Exactly transcribe the span of lines from the one containing "The width and height of the screenshot is (946, 500)." through the final line of the entries, inclusive, and nothing outside it. Exclude the pictures.

*** Opening GIVEN DATA ***

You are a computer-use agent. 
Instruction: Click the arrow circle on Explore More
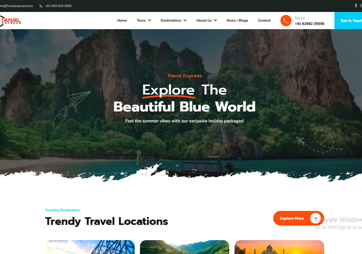click(x=315, y=218)
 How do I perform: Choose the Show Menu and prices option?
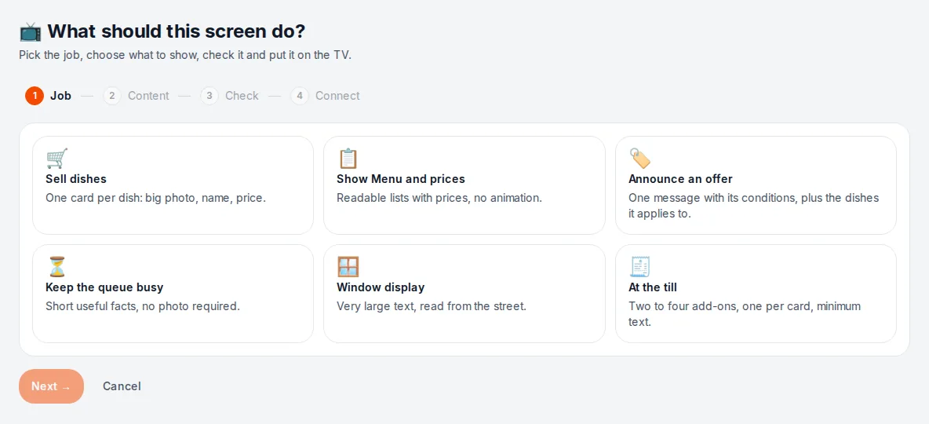click(465, 185)
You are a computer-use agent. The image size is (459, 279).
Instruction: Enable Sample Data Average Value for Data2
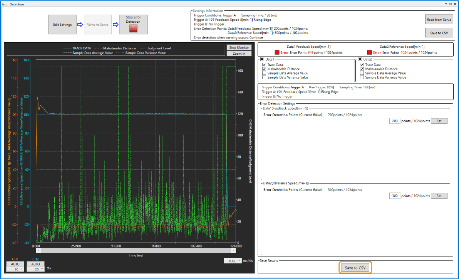pos(362,73)
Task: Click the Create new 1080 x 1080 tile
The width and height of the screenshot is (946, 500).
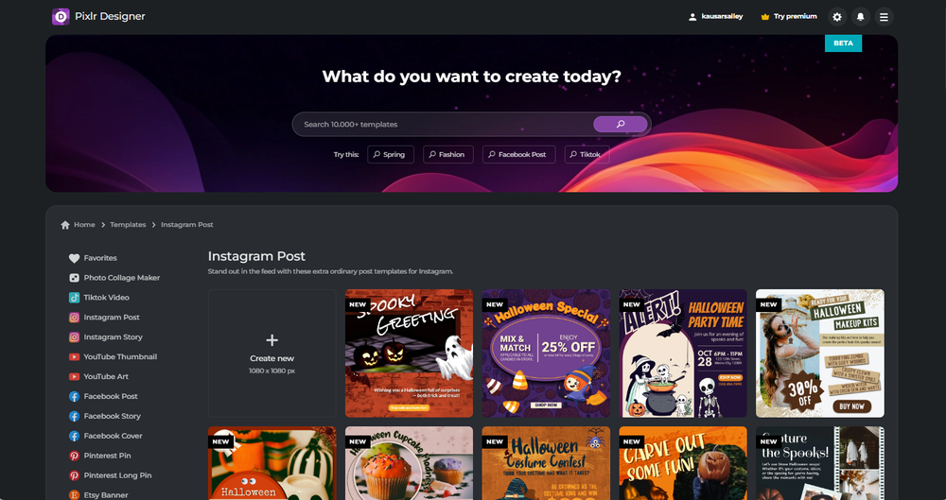Action: 272,353
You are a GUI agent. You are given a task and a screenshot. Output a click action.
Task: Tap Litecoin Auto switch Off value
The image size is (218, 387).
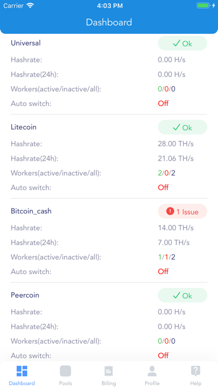coord(163,187)
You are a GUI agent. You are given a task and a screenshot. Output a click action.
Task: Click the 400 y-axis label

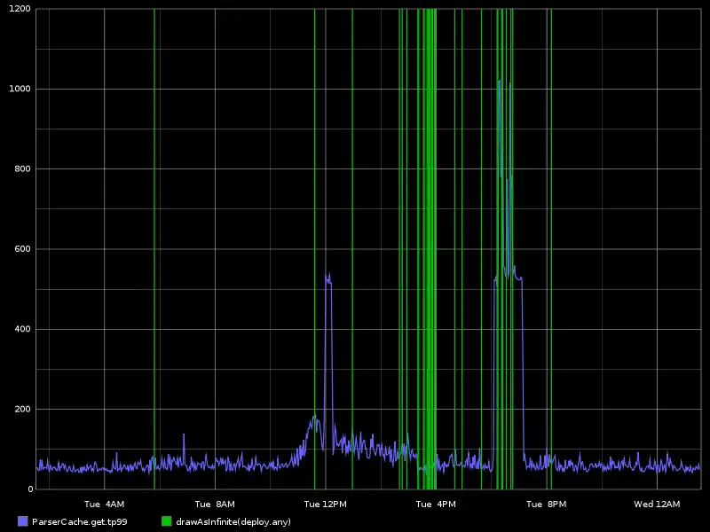(24, 329)
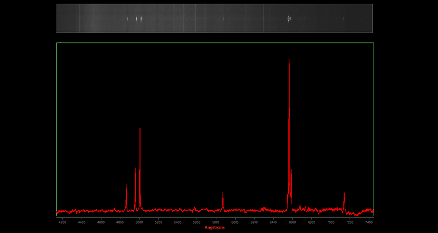This screenshot has width=438, height=233.
Task: Click the emission peak near 4860 Angstroms
Action: click(x=126, y=185)
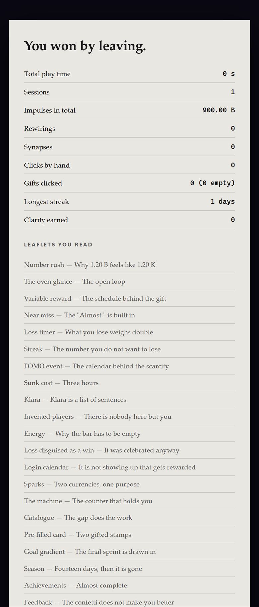Click the Catalogue leaflet row

(x=130, y=518)
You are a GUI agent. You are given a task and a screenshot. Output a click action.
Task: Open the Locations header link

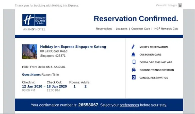pos(122,29)
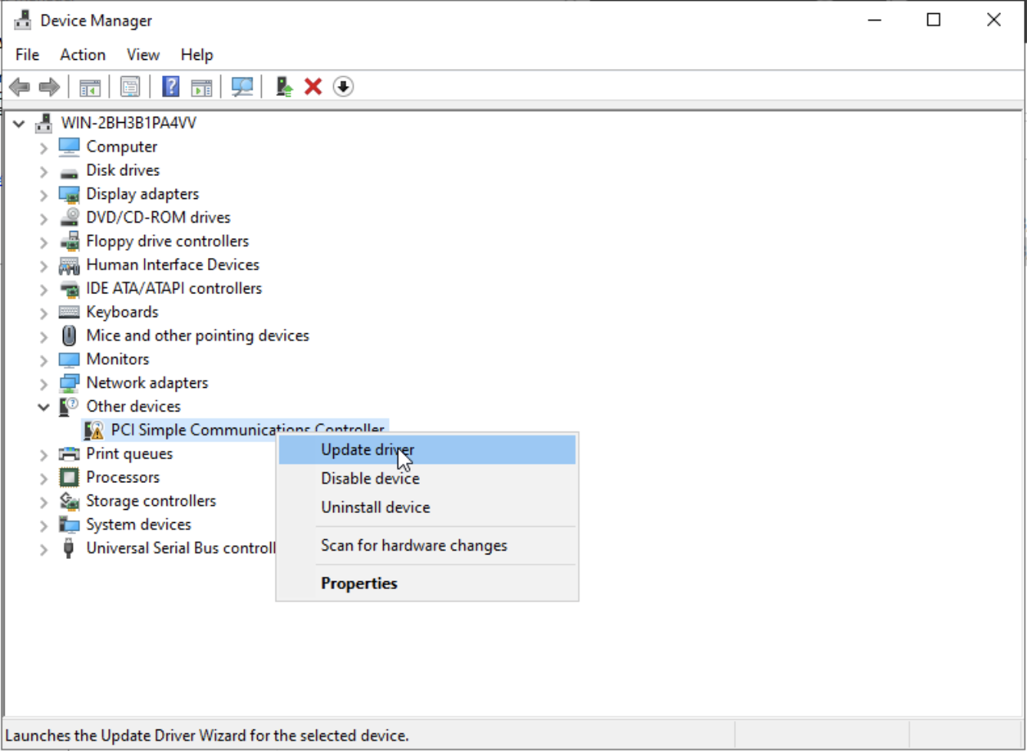Click the red X Uninstall device icon
The width and height of the screenshot is (1027, 751).
pyautogui.click(x=313, y=87)
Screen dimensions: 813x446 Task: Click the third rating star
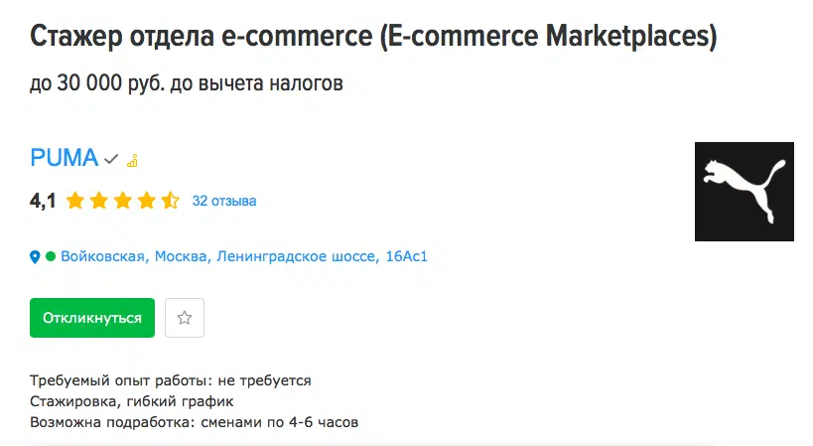pos(123,201)
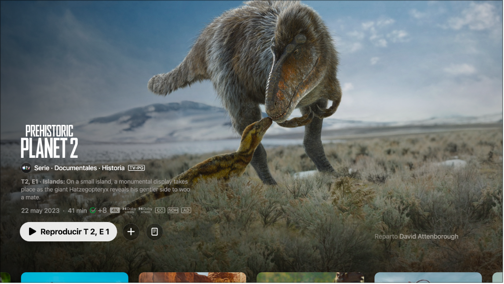
Task: Enable closed captions via the CC badge
Action: [159, 210]
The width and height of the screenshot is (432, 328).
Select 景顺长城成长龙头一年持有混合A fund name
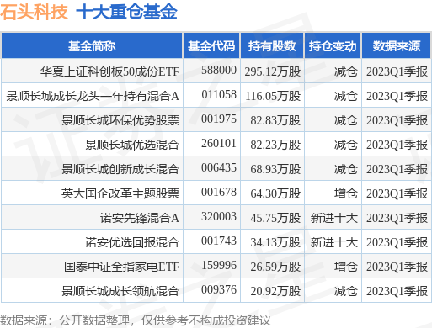pos(93,96)
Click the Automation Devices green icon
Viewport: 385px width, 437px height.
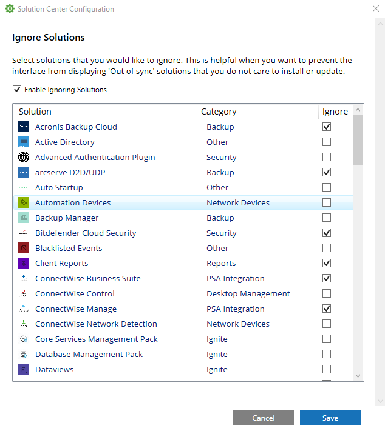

*** Closing GIVEN DATA ***

- [SOLUTION BELOW]
The width and height of the screenshot is (946, 500).
Action: 272,353
You are a GUI agent. You are given a task and a screenshot. Output a click action.
Task: Tap Litecoin Auto switch Off value
The image size is (218, 387).
coord(163,187)
You are a GUI agent. You are given a task and a screenshot. Output a click action.
Task: Click the 400 y-axis label

(24, 329)
This screenshot has width=438, height=233.
Task: Click the emission peak near 4860 Angstroms
Action: click(x=126, y=185)
Click the Catalogue leaflet row

(x=130, y=518)
You are a GUI agent. You are given a task and a screenshot. Output a click action.
Task: Open the Locations header link

pos(122,29)
Click the red X Uninstall device icon
The width and height of the screenshot is (1027, 751).
pyautogui.click(x=313, y=87)
Screen dimensions: 813x446 Task: Click the third rating star
pos(123,201)
Task: Enable closed captions via the CC badge
Action: [159, 210]
The width and height of the screenshot is (432, 328).
Select 景顺长城成长龙头一年持有混合A fund name
pos(93,96)
Click the Automation Devices green icon
Viewport: 385px width, 437px height.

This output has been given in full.